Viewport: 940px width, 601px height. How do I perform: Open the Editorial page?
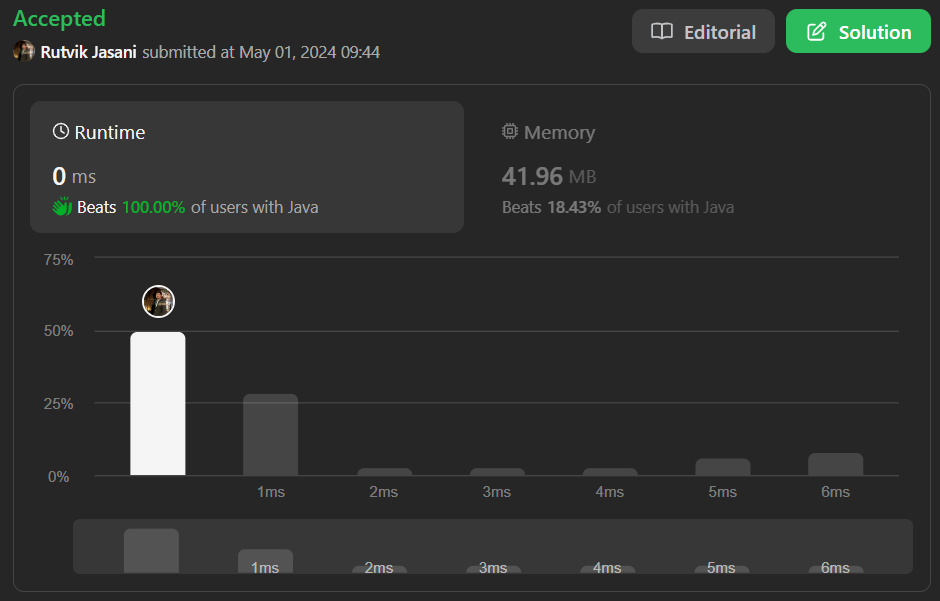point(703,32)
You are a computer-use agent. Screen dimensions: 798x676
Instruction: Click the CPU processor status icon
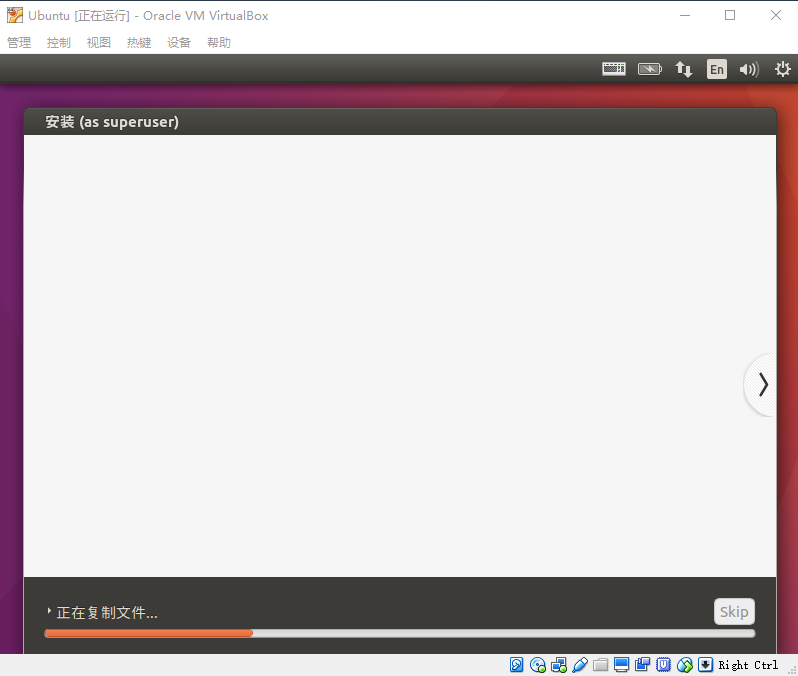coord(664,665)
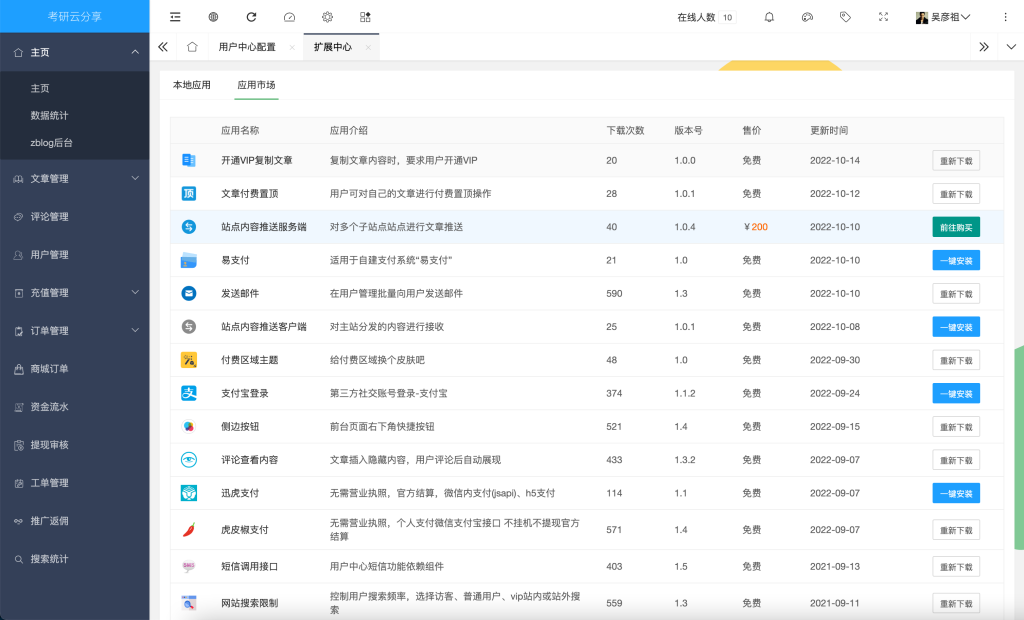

------------

Problem statement → In your copy of the listing above, reproduce each line exactly and omit all pictures.

Written solution →
Viewport: 940px width, 601px height. How do I perform: Open the Editorial page?
point(703,32)
You are a computer-use agent. Screen dimensions: 798x676
Instruction: Click the CPU processor status icon
coord(664,665)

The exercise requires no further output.